Durenberger vs. Casey

THE other day Sen. David F. Durenberger (R) of Minnesota, chairman of the Select Committee on Intelligence, discussed at some length the Central Intelligence Agency and its director, William J. Casey, with a group of reporters over lunch. The next morning the Washington Post's Page 1 headline read: ``CIA, Casey Criticized by Hill Chairman.'' And the lead paragraph said that Mr. Durenberger criticized Mr. Casey ``for lacking a `sense of direction' and particularly for failure to understand the Soviet Union.''

Yet Durenberger and several of the reporters who attended that luncheon thought that the Post's caption beneath the senator's picture on Page 3, where the article was continued, caught his basic view of Casey. It read, ``[Durenberger] defends Casey as `Professional'.''

These reporters all thought that Durenberger's criticism of and reservations about Casey came within a context of an overall appreciation of Casey and the job he was doing. They said they believed that a positive lead (and headline), reflecting Durenberger's defense of Casey, would have accurately mirrored the thrust of the senator's comments on the intelligence director.

The Post's story set off an explosion, at least in the pages of that influential newspaper. Casey, responding to the story, fired off a public letter, asking at one point, ``What are [CIA officers around the world] to think when the chairman of the Senate Select Committee offhandedly, publicly, and inaccurately disparages their work?''

Casey might have held his fire if he had been aware of this response by Durenberger at the luncheon to the question ``Do you have any doubts about the leadership of the CIA?''

``Not yet,'' he said. ``I think Bill is as good a DCI [director of central intelligence] as we have had in a long time. That forgives a whole lot of things by saying that.

[Chuckling.] ``And you would have an 8-to-7 vote on the committee if I put it to a vote.'' Continuing:

``Bill's problems are still more style and perception than they are substance. I think as a substantive professional politician he is just a darn good guy in that job. When he gets them into trouble by, say, shutting down information to the Congress or something like that, it's because they can't be trusted.
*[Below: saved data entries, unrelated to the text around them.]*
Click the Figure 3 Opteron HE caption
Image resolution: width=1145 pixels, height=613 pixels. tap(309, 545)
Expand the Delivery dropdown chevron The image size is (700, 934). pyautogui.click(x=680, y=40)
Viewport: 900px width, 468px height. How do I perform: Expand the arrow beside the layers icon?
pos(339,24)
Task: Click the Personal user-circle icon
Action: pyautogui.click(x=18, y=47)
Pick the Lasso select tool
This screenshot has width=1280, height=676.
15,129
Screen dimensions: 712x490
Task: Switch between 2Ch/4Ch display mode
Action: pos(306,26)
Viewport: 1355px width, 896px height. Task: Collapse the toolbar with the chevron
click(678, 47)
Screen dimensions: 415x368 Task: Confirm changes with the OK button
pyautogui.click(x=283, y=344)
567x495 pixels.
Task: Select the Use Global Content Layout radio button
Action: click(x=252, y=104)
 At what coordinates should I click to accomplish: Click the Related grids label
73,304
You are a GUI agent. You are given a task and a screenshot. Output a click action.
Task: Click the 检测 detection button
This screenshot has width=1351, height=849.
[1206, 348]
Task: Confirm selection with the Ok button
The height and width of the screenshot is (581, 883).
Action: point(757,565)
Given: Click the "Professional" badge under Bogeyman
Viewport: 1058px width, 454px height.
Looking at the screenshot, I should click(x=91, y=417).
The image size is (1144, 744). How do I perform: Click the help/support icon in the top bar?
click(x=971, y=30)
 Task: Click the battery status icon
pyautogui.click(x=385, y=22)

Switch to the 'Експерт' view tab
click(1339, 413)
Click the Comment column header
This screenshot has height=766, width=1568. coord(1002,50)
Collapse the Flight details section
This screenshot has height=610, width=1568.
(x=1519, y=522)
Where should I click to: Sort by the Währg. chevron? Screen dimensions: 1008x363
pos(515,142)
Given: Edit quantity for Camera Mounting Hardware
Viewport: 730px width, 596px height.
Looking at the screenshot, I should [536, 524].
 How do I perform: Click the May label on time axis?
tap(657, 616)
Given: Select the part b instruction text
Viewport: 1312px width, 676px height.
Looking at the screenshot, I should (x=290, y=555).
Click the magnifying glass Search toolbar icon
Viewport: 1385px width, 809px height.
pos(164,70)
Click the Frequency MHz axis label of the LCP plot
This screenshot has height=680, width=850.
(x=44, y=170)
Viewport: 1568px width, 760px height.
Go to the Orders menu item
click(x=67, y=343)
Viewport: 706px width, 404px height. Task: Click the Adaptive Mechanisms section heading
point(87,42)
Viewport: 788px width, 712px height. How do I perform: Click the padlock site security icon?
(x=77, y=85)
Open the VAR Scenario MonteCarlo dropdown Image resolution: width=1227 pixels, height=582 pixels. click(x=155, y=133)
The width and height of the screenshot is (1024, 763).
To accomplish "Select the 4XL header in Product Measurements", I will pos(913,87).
``There is a professionalism in Bill. He knows the craft. He knows something of the politics involved in it. He knows about the relationship between information and intelligence and between intelligence and public policy.''

Later on in the lunch, Durenberger said he would give Casey a plus for his job performance. Then he expressed this reservation: ``One of the things we [the committee] will be sorting out is whether . . . [national-security adviser Robert] McFarlane shouldn't be the President's right hand on the intelligence input into policy and Casey ought to be the pro who runs the organization.''

The next day the Post ran a Page 1 article in which Sen. Patrick Leahy of Vermont, the ranking Democrat on the committee, said he believed that Casey wanted to go back to the days when there was no congressional oversight of CIA covert operations.

And the day after, the Post on its Sunday Op-Ed page printed, side by side, the Casey letter and a responding letter from Durenberger in which the senator defended congressional oversight and public discussion of the CIA. What developed here was a yelling contest between Durenberger and Casey that probably would not have occurred if Casey had heard the carefully and quietly uttered Durenberger assessment of him at the lunch.

The Post's ombudsman, Sam Zagoria, followed up a few days later with his own carefully researched appraisal of these stories and public exchanges in his column on his newspaper's opinion page.

``[The Post's] report could be supported by snips and snaps in the transcript,'' he wrote, ``but Senator Durenberger's string of compliments for Mr. Casey and the vagueness of his suggestions for possible change by the end of 1986 should have discouraged treating the story so one-sidedly.''

``Leads and headlines have a tendency to simplify and polarize positions,'' Mr. Zagoria added, ``and this happened here. The result has been a four-day battle in the Post, and I doubt that it was intended by the three public officials. What started out as a low-key discussion about relationships between a key Senator and an agency escalated into a shouting match and some of the most surprised were the Senator and some of his auditors.''

Godfrey Sperling Jr. is the Monitor's senior Washington columnist.